周りの声が大きく俺はなるべく大きな声で挨拶をする。

「ふん、始めようか」

しかしヴィクター先輩の返事はそっけないもので怒らせたかなと不安になる。

王子を怒らせると一体何をされるか不安だ。

俺はこの学園に無料で通わせてもらっている立場のためよくてこの学園を追い出される程度だろうが、最悪死刑だろうか。

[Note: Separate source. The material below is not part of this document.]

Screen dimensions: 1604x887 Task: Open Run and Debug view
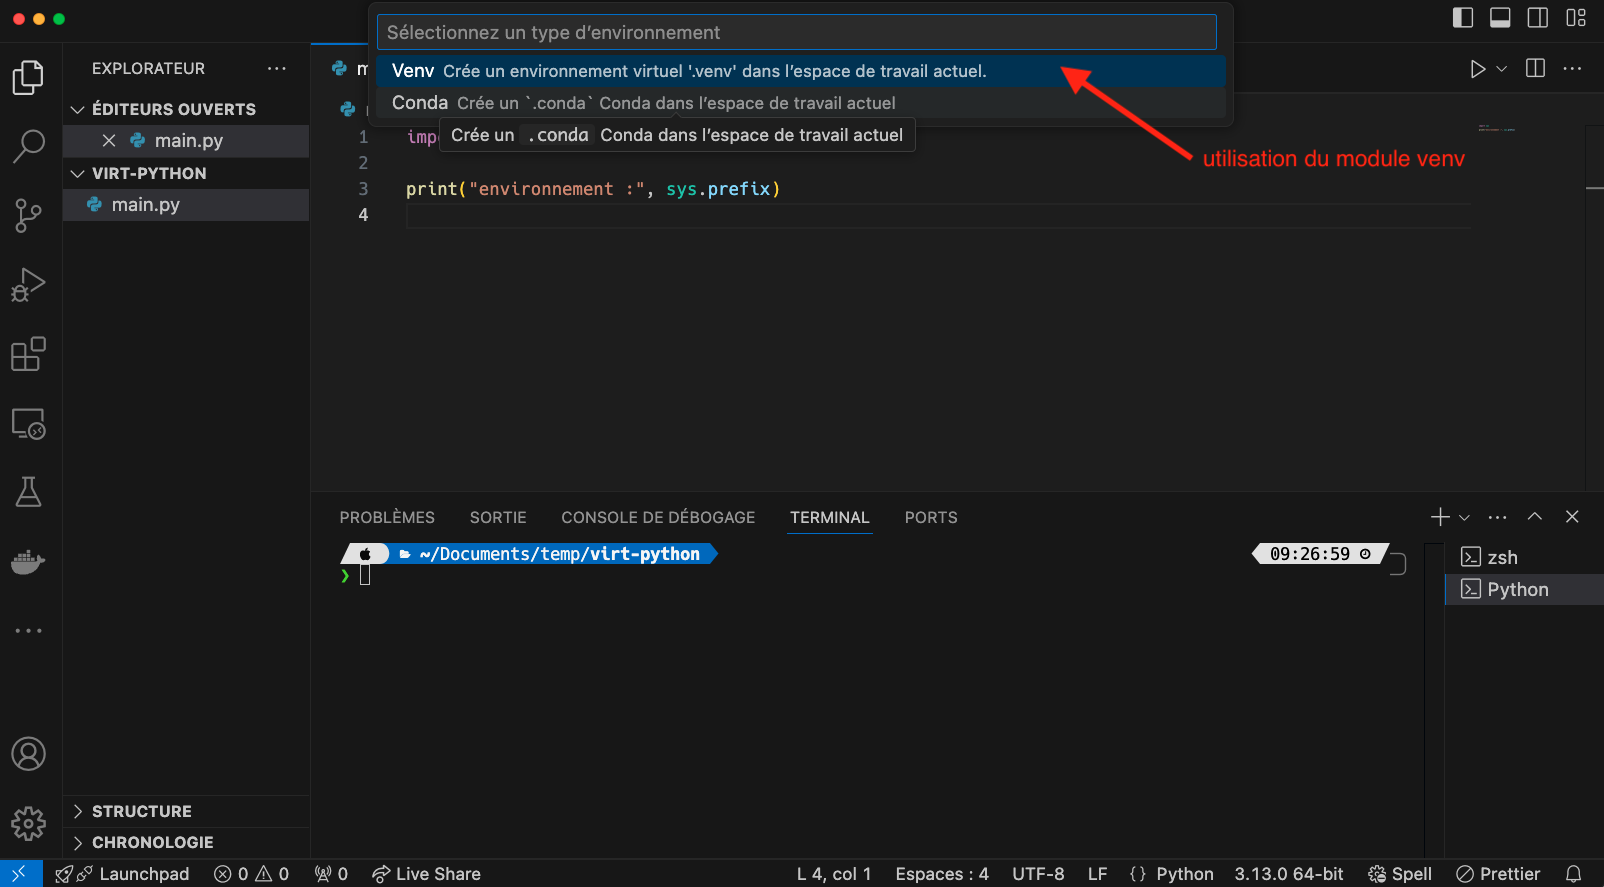[28, 285]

この試合が終わったらエマちゃんとレットにお別れの挨拶をしないといけないのだろうか。

意外とこの学園生活楽しくて気に入ってたんだけどな。

まあそうなったらエマちゃんとレットが暴れてこの学園に残れそうなのだが。

そう考えると大丈夫なような気がしてきた。

少し元気になってきた俺は定位置で剣を構える。

ヴィクター先輩は最初から二刀流で戦うようだ。

テオ君の時は最初から一刀流だったのだが俺相手の時は二刀流だ。

それほど俺のことを意識してくれているのだと思っておこう。

そう思わないとあまりにも俺が哀れだ。


開始の合図と同時にヴィクター先輩は俺の元に走り出した。

向こうから仕掛けてくるのならちょうどいいと思い俺も剣を構える。

事前にエマちゃんから聞いていた通りの動きをして来たため事前の予習通り回避してから反撃をする。

予定ではそれで終わるはずだったのだがヴィクター先輩は体を捻り転がりながら回避した。

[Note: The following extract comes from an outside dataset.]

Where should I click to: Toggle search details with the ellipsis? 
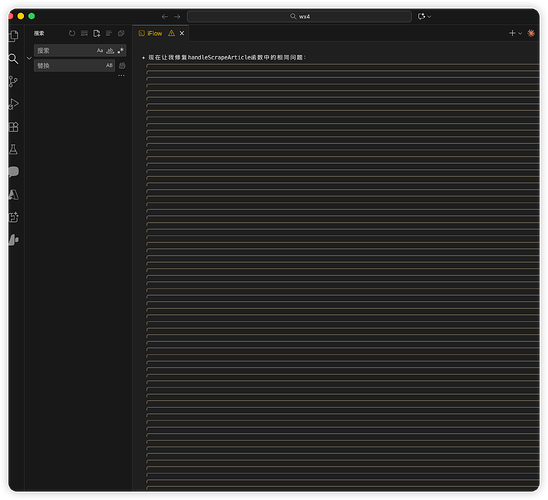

俺がもう少し体が大きかったら当たっていたのだが俺もまだまだこの体に慣れていない。

だが言い訳をさせてほしい。

この体に慣れたと思ったら成長してまた新しい間合いを覚える必要がある。

前世は騎士になった時には成長が止まっていたため間合いを覚え直す必要がなかったため何度も覚え直しをして大変なのだ。

しかしここで足を止めたらいけないと思い追撃をする。

だがここでもヴィクター先輩はそれを回避する。

それはもう側から見たらみっともなく回避をする。

服が泥だらけになってもそれでも回避をする。

最初はプライドが高い人なのだと思っていたがこんなに必死に勝とうと足掻く姿に見直した。

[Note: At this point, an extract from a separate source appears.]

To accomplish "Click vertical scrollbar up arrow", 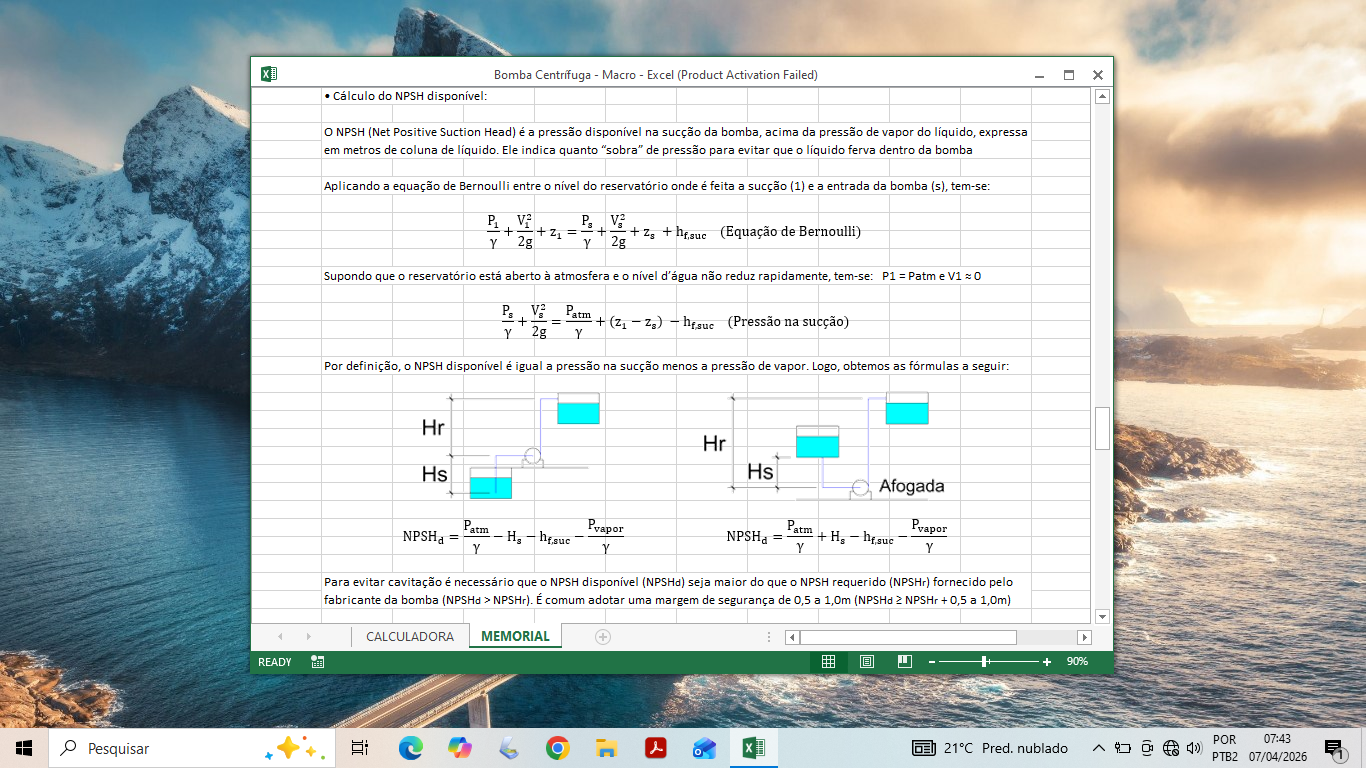I will pyautogui.click(x=1102, y=97).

そして彼の全力を見たいと思ってしまい攻撃の手を止めた。

俺が攻撃を止めるとヴィクター先輩は不機嫌そうに立ち上がる。

「手を抜いているのか」

俺が追撃を止めると立ち上がるのを待っていたのが気に入らないようだ。

「はい、でも先輩を舐めている訳ではありません。もっといろんな戦い方を見たいんです」

これは本当の気持ちだ。

こんな珍しい戦い方をする人のたくさんの技を見たいのだ。

しかし彼のプライドは傷ついたようで不機嫌そうにする。

するとヴィクター先輩は剣を握り直す。

次はどんな手でくるのかワクワクしながら俺も集中した。